= SOURCE DOCUMENT =

<<<<

[ExI] Being No One: The Self-Model Theory of Subjectivity

x at extropica.org x at extropica.org
Wed Feb 17 17:29:34 UTC 2010


On Sun Nov 23 17:39:04 UTC 2003, Jef wrote:
> I received my copy of this book from Amazon and it exceeded my expectations.
> The first chapter describes what I think are the key issues today in
> undertanding the illusion of self that colors so much of the thinking and
> discussion on this list.  The text is dense, not for the casual reader.
>Highly recommended for those seeking a wider view of consciousness that
> encompasses the "paradoxes" of qualia and subjectivity and David Chalmers'
> so-called "hard problem of consciousness."
>
> - Jef

[Note that I'm replying to a thread on this list from 2003.]

For those *serious* participants in this discussion who for some
reason aren't already familiar with Metzinger's work, there is now an
easy one hour introduction by video available at
http://www.youtube.com/watch?v=mthDxnFXs9k.


>
>
> Human Nature Review wrote:
>> Human Nature Review  2003 Volume 3: 450-454 ( 17 November )

>>>>

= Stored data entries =
<<<<

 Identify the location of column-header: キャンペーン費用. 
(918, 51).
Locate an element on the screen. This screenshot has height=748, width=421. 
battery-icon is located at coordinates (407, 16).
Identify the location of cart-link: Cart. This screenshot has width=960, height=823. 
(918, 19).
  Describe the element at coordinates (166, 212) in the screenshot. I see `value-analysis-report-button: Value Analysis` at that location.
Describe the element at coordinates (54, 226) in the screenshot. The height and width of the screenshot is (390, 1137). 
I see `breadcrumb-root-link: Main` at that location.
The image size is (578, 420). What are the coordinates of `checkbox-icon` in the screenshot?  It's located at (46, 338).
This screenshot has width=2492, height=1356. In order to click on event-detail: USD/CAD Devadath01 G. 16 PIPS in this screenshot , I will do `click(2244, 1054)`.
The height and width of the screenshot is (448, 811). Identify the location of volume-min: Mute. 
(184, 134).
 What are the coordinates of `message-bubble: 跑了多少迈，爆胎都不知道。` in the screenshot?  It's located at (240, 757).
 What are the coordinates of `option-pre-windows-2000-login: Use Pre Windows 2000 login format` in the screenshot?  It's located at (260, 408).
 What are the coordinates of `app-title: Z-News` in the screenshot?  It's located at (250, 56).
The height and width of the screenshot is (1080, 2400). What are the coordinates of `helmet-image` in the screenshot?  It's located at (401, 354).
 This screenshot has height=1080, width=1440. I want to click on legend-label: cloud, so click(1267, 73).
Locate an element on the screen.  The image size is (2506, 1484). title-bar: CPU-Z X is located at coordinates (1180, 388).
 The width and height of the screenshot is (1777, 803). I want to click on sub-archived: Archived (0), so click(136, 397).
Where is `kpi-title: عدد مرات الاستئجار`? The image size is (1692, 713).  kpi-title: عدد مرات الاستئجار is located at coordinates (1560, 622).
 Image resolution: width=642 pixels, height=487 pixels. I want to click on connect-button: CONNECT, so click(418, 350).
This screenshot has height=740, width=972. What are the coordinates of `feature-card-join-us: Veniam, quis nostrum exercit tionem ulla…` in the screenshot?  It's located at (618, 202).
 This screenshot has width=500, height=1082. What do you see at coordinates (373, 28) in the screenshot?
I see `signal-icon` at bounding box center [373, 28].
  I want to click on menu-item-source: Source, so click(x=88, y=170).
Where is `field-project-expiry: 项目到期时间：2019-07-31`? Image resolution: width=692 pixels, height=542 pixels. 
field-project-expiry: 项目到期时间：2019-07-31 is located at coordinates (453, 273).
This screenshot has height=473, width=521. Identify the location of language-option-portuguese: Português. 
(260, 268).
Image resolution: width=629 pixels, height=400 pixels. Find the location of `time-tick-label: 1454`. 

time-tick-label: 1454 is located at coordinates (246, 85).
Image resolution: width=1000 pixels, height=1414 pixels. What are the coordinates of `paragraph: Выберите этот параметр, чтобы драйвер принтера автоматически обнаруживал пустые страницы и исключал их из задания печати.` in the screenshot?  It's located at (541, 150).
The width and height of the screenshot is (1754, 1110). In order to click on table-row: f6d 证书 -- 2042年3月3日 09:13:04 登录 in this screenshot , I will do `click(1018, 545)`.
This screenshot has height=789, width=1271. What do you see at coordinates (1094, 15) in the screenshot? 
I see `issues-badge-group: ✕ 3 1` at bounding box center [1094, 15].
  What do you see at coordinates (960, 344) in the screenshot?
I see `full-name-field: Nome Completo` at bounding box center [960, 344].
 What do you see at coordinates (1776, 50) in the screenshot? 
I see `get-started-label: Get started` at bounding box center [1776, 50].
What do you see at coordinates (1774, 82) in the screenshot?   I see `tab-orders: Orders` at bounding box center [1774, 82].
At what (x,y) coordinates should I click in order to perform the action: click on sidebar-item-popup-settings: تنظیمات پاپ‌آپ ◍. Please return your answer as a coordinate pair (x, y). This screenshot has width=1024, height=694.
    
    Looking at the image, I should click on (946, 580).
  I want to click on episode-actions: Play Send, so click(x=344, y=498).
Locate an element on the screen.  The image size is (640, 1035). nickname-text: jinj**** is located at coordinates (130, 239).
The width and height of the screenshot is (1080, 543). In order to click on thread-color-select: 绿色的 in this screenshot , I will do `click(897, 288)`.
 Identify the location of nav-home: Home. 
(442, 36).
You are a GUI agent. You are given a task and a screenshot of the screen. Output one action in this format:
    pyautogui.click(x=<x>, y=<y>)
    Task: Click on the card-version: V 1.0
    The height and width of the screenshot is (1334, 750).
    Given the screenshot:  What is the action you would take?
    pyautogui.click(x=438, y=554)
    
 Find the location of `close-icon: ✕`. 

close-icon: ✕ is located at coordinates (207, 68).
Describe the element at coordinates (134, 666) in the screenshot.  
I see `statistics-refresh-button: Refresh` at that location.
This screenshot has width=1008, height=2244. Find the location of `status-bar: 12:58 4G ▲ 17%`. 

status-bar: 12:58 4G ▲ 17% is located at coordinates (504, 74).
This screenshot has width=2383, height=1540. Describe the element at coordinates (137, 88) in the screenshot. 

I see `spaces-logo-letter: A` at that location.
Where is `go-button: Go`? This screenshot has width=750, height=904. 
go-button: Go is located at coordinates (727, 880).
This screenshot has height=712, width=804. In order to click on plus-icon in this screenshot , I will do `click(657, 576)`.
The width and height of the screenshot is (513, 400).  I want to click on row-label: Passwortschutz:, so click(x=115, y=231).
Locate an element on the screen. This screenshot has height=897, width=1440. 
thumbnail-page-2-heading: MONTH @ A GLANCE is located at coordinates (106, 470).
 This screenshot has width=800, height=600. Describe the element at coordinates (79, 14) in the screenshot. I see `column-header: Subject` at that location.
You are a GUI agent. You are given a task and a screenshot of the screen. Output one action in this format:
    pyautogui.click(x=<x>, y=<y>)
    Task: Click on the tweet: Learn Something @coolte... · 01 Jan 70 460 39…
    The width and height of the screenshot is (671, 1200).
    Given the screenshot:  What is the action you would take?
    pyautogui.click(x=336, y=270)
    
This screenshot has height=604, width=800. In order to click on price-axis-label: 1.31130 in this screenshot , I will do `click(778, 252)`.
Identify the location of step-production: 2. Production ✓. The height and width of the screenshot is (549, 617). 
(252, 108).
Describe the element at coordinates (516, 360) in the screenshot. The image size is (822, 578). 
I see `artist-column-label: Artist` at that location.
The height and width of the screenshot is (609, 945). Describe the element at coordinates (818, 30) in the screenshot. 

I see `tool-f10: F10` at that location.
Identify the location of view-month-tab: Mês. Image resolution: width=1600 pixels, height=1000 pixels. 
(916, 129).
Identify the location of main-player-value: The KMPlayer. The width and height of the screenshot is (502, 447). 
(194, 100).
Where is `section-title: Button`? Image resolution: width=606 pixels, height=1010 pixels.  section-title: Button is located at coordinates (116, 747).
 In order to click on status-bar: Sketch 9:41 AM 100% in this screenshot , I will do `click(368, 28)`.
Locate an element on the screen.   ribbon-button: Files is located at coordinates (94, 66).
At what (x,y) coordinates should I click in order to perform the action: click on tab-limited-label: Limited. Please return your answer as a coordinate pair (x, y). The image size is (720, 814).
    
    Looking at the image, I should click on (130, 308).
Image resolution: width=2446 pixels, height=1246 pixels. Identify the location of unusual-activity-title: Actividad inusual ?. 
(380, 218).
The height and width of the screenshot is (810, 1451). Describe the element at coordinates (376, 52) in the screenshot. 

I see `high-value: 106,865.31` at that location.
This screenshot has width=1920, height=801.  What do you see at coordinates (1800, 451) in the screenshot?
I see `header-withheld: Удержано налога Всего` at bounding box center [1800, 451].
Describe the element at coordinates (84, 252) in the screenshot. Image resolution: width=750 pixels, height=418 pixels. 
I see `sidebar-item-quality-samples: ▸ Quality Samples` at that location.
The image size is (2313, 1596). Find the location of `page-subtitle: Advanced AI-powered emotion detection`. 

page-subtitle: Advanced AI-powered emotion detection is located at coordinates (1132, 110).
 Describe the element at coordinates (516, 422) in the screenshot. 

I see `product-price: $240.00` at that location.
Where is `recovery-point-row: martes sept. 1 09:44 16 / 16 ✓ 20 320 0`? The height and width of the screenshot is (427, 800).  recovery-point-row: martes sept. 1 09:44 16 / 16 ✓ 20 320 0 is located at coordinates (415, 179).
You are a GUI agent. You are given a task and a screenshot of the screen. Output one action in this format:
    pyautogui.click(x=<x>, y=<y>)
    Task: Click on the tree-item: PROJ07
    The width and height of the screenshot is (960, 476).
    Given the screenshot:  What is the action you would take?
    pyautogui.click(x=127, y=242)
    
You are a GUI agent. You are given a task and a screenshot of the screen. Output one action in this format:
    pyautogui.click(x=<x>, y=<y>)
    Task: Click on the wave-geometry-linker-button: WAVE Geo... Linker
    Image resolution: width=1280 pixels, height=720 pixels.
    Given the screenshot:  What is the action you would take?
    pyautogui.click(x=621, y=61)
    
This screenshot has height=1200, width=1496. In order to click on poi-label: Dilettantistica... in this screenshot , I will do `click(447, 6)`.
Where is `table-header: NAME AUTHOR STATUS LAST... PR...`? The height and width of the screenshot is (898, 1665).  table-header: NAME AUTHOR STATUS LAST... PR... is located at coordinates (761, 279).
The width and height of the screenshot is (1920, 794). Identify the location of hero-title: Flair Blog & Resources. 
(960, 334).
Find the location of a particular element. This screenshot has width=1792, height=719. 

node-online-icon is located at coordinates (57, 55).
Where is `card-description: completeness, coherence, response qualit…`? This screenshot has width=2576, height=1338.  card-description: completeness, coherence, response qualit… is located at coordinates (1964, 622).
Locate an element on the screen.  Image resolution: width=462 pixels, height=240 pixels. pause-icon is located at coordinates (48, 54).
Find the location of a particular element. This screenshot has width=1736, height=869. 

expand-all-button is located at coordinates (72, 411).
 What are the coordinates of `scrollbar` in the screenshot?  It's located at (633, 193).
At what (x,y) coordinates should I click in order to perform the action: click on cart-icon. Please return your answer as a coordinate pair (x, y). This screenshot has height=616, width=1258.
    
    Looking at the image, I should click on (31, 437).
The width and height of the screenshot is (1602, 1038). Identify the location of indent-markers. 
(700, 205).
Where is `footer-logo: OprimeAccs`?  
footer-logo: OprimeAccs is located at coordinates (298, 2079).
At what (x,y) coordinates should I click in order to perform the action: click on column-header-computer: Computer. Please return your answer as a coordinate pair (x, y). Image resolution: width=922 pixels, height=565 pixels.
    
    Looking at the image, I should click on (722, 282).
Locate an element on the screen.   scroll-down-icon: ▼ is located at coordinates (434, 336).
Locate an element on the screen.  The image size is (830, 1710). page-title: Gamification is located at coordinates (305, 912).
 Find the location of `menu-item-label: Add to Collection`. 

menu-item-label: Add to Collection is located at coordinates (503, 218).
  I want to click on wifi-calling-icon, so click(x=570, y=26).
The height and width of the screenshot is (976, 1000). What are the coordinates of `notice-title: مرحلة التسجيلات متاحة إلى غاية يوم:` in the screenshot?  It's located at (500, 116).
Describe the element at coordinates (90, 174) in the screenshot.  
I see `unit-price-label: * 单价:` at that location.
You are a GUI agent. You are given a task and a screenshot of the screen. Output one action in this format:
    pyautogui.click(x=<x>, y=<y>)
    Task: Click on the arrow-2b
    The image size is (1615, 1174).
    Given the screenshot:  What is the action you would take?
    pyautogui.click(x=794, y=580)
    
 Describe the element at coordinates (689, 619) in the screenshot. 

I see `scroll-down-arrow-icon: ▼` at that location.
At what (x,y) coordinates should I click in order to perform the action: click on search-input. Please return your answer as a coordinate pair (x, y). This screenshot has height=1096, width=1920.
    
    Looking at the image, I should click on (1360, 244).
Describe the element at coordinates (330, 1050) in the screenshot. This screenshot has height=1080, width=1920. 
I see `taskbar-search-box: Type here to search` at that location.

>>>>

= DIRECTIONS =
a) Answer these from the mailing-list post about the book Being No One:
(i) Where did the copy of the book come from?
(ii) From what year is the thread being replied to?
(iii) How long is the video introduction?
b) Carry the mailing-list post about the book Being No One forward from its final line.
The records aren't needed for any of this.

= ANSWERS TO THIS EXERCISE =
a)
(i) Amazon
(ii) 2003
(iii) One hour

b)
>> URL of this document http://human-nature.com/nibbs/03/metzinger.html
>>
>> Book Review
>>
>> Being No One: The Self-Model Theory of Subjectivity
>> by Thomas Metzinger
>> MIT Press, (2003), pp. 699, ISBN: 0-262-13417-9
>>
>> Reviewed by Marcello Ghin.
>>
>> The notion of consciousness has been suspected of being too vague for
>> being a topic of scientific investigation. Recently, consciousness
>> has become more interesting in the light of new neuroscientific
>> imaging studies. Scientists from all over the world are searching for
>> neural correlates of consciousness. However, finding the neural basis
>> is not enough for a scientific explanation of conscious experience.
>> After all, we are still facing the 'hard problem', as David Chalmers
>> dubbed it: why are those neural processes accompanied by conscious
>> experience at all? Maybe we can reformulate the question in this way:
>> Which constraints does a system have to satisfy in order to generate
>> conscious experience? Being No One is an attempt to give an answer to
>> the latter question. To be more precise: it is an attempt to give an
>> answer to the question of how information processing systems generate
>> the conscious experience of being someone.
>>
>> We all experience ourselves as being someone. For example, at this
>> moment you will have the impression that it is you who is actually
>> reading this review. And it is you who is forming thoughts about it.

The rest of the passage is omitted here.